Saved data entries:
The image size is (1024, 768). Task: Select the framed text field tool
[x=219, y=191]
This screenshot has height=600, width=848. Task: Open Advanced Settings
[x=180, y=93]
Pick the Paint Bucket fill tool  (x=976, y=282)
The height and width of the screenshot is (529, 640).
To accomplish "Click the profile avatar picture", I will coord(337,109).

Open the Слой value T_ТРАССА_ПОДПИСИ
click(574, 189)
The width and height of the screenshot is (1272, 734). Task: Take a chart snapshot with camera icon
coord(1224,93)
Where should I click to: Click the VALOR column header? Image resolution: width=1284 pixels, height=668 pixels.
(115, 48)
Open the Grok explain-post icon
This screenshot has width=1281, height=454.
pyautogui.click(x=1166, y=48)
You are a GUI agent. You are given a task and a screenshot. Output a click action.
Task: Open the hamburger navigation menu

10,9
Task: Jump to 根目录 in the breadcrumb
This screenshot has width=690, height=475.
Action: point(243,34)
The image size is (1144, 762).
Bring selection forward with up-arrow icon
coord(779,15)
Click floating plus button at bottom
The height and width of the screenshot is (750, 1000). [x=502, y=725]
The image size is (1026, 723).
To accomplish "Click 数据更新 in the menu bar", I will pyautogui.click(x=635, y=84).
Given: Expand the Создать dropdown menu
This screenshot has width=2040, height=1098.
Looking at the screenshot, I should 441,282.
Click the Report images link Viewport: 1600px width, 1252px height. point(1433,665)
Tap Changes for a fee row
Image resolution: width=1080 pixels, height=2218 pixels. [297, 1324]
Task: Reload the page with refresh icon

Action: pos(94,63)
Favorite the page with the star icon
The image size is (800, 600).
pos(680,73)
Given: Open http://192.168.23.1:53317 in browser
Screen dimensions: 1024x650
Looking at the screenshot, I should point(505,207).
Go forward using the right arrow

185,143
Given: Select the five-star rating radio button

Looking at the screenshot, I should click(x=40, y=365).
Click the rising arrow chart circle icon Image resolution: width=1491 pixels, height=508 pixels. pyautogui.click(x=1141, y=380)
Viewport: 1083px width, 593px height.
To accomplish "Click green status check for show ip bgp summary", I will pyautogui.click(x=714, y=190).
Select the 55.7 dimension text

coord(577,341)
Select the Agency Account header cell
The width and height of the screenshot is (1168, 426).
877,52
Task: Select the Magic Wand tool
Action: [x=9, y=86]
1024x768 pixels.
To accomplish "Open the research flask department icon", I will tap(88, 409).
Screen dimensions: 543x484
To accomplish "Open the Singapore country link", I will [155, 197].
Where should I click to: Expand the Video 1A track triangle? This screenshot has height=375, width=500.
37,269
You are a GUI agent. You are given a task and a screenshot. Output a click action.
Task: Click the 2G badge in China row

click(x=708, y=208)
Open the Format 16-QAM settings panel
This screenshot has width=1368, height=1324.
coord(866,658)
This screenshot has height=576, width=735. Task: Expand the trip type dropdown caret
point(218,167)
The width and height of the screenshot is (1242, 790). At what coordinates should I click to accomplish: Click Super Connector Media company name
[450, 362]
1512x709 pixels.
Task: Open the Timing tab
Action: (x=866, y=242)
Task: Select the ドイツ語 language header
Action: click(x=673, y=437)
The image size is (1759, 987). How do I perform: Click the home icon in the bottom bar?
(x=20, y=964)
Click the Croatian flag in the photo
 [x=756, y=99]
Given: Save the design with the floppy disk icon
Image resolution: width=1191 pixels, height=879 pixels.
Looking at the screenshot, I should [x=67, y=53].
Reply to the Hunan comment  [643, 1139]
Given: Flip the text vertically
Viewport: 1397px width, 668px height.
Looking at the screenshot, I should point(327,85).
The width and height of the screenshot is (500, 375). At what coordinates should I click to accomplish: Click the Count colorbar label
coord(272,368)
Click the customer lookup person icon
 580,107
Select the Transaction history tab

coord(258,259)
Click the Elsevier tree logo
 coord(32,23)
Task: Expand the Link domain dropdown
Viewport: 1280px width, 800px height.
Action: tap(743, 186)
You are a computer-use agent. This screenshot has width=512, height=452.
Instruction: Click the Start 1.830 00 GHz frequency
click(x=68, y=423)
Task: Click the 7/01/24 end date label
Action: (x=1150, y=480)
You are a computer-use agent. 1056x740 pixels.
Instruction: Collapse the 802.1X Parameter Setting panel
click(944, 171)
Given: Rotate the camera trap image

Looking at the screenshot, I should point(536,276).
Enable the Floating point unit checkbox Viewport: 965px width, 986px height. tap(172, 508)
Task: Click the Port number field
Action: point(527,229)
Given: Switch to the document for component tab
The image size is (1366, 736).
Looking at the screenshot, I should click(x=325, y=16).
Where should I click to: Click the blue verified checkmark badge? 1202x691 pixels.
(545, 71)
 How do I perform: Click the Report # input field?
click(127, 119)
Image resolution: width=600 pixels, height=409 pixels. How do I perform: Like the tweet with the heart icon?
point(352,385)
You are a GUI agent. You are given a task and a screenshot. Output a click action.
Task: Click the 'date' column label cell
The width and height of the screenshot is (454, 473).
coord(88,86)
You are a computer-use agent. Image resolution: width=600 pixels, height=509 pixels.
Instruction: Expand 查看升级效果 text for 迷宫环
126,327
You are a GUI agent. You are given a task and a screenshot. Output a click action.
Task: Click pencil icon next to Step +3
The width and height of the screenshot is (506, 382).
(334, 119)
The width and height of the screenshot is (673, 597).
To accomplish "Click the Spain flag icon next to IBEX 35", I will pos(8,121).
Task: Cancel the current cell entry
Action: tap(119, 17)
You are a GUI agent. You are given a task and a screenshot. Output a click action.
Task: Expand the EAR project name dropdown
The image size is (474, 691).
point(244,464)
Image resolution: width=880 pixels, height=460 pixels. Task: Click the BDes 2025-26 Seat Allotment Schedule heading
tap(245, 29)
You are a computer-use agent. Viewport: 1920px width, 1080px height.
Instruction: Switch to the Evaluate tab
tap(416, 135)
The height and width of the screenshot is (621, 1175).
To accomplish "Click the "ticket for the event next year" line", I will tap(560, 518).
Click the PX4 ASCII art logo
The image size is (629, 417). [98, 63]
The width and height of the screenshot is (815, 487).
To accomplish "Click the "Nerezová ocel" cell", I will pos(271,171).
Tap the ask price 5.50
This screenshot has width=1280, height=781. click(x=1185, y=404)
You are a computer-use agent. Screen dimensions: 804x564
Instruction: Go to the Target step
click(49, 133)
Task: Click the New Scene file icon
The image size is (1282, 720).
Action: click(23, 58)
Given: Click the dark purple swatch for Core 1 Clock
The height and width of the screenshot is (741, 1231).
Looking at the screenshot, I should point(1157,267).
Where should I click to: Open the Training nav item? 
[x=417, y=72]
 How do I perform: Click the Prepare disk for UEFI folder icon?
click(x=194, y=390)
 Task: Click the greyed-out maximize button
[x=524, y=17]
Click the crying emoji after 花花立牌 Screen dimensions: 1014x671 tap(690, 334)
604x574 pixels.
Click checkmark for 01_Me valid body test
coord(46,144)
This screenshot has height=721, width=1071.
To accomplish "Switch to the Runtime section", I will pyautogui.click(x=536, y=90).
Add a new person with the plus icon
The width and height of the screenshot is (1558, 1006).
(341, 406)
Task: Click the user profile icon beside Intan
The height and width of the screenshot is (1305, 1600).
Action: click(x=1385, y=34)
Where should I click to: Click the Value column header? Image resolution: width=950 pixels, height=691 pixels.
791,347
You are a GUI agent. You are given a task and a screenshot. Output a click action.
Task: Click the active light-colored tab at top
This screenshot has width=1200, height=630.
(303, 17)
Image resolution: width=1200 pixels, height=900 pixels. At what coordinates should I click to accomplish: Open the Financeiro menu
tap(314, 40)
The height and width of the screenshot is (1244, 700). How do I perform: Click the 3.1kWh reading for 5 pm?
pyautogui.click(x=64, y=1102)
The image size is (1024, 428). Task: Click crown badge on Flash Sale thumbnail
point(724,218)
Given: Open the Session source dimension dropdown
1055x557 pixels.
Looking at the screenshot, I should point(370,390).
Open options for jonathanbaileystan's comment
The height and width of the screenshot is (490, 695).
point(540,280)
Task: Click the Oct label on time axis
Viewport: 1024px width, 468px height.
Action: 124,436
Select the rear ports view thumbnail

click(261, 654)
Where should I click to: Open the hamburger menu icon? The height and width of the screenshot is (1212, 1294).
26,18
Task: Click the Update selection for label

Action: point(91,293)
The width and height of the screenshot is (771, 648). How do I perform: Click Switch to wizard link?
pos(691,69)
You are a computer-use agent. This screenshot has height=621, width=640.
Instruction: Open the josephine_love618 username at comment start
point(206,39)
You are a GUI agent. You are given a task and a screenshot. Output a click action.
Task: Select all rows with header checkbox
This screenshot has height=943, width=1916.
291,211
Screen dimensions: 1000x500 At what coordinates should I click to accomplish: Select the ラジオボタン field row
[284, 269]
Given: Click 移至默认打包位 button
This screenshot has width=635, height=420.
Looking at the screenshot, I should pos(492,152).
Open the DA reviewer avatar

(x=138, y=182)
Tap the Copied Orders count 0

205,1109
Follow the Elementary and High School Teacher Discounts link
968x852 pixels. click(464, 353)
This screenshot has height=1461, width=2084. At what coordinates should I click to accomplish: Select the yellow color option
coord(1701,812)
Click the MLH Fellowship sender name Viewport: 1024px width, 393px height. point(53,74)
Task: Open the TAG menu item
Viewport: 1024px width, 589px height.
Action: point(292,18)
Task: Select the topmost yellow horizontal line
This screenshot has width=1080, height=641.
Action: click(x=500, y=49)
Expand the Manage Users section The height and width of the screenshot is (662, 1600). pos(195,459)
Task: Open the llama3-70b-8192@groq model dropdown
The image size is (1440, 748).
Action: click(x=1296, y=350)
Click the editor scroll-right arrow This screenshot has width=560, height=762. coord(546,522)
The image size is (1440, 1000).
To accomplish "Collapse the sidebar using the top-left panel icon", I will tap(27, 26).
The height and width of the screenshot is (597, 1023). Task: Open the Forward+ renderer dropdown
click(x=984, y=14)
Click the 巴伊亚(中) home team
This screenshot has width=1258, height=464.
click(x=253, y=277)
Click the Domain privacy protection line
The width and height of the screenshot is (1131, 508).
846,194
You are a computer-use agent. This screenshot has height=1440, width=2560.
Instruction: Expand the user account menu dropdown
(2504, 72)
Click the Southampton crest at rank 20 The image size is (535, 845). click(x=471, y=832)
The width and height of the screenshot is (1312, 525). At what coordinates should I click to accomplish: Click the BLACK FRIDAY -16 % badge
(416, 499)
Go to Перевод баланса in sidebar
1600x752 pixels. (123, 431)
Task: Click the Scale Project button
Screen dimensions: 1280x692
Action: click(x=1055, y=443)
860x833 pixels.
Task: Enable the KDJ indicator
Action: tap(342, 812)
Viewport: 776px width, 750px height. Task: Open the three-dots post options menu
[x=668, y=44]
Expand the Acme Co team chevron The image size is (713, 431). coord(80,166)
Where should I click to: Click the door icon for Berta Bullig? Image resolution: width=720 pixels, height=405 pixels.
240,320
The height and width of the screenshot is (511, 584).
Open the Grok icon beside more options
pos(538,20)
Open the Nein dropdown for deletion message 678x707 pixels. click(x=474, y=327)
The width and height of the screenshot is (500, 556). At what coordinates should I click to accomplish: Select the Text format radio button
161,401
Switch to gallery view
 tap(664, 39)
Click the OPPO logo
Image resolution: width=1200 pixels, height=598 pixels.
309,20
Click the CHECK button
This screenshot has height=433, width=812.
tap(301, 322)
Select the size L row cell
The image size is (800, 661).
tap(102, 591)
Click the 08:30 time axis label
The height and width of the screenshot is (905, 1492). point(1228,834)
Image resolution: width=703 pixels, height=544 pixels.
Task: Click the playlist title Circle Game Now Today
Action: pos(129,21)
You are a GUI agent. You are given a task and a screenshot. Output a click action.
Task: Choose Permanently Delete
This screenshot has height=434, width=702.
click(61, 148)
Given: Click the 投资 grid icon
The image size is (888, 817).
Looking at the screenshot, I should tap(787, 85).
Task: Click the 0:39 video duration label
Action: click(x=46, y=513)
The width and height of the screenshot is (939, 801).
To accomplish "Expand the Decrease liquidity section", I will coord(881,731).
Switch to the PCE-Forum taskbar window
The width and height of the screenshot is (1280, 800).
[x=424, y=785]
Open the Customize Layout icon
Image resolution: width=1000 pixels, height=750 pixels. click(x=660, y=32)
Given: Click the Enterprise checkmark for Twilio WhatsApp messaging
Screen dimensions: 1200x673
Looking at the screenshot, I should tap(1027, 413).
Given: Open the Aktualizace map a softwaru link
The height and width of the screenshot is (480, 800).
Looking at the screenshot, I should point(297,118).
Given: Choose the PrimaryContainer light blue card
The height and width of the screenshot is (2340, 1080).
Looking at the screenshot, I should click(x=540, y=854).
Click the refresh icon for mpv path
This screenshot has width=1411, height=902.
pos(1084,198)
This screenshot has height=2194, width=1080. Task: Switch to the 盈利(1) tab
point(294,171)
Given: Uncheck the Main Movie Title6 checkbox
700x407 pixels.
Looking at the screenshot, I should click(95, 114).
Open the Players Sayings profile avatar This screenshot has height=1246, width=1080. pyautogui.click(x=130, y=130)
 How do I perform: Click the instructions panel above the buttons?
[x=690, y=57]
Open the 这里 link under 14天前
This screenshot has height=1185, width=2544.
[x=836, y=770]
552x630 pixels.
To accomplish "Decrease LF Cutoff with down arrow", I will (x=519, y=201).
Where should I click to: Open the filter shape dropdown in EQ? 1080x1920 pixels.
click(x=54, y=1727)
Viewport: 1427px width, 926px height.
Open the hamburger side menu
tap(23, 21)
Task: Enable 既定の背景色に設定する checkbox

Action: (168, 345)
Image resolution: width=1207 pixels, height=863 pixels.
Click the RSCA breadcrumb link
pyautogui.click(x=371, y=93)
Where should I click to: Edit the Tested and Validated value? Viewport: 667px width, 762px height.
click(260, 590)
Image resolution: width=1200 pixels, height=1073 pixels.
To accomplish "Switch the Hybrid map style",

= Problem description =
Find the word "light" in the records, and report each line that has it.

= Written solution =
Task: Click the active light-colored tab at top
Given: Choose the PrimaryContainer light blue card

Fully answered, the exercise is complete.